(Element and text position data)
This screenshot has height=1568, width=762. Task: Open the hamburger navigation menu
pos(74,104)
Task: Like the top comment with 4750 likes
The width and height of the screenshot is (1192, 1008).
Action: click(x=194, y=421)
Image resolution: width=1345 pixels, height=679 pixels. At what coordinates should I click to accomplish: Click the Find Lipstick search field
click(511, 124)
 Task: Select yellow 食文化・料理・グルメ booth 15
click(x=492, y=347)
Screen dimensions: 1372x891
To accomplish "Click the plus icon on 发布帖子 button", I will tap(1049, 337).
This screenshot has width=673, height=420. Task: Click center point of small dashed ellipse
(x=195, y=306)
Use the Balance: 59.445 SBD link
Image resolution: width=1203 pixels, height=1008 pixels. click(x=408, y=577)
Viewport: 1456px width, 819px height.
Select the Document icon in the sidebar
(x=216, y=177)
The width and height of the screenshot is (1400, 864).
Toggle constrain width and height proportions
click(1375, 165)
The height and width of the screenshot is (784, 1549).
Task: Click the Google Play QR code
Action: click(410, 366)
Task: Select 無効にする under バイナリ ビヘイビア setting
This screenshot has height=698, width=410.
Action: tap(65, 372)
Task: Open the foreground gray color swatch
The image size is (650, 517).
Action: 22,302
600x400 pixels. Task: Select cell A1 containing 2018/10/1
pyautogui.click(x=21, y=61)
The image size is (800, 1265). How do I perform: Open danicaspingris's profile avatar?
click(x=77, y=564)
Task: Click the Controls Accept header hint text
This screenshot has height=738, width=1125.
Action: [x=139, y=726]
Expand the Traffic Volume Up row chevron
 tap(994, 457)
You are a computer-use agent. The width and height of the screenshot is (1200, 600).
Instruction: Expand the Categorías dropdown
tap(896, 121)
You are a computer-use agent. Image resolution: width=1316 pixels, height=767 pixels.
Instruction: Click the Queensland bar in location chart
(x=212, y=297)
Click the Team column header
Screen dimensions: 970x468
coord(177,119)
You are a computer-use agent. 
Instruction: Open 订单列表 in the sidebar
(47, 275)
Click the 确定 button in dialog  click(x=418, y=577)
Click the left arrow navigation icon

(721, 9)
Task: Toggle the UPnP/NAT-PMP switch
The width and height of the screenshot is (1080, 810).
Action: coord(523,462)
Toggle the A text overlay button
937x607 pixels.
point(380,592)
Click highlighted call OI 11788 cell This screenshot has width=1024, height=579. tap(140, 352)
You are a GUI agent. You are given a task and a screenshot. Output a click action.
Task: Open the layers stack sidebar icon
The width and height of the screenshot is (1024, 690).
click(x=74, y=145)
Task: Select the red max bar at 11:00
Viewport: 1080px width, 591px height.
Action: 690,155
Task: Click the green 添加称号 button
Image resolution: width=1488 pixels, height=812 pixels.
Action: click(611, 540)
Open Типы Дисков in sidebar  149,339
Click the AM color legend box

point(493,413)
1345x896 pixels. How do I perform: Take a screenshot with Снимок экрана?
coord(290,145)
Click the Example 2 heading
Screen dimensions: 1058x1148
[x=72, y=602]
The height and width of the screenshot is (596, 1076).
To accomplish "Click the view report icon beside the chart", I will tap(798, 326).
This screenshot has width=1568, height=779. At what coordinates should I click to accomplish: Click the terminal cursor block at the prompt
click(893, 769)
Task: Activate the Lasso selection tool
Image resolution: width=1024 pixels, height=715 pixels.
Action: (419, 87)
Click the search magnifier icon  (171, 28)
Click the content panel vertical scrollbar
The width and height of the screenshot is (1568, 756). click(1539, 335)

■ **AIM OF THE EXERCISE**: Copy out each line above that contains the word "Expand", matching its capitalization exactly.

■ **TASK SOLUTION**:
Expand the Traffic Volume Up row chevron
Instruction: Expand the Categorías dropdown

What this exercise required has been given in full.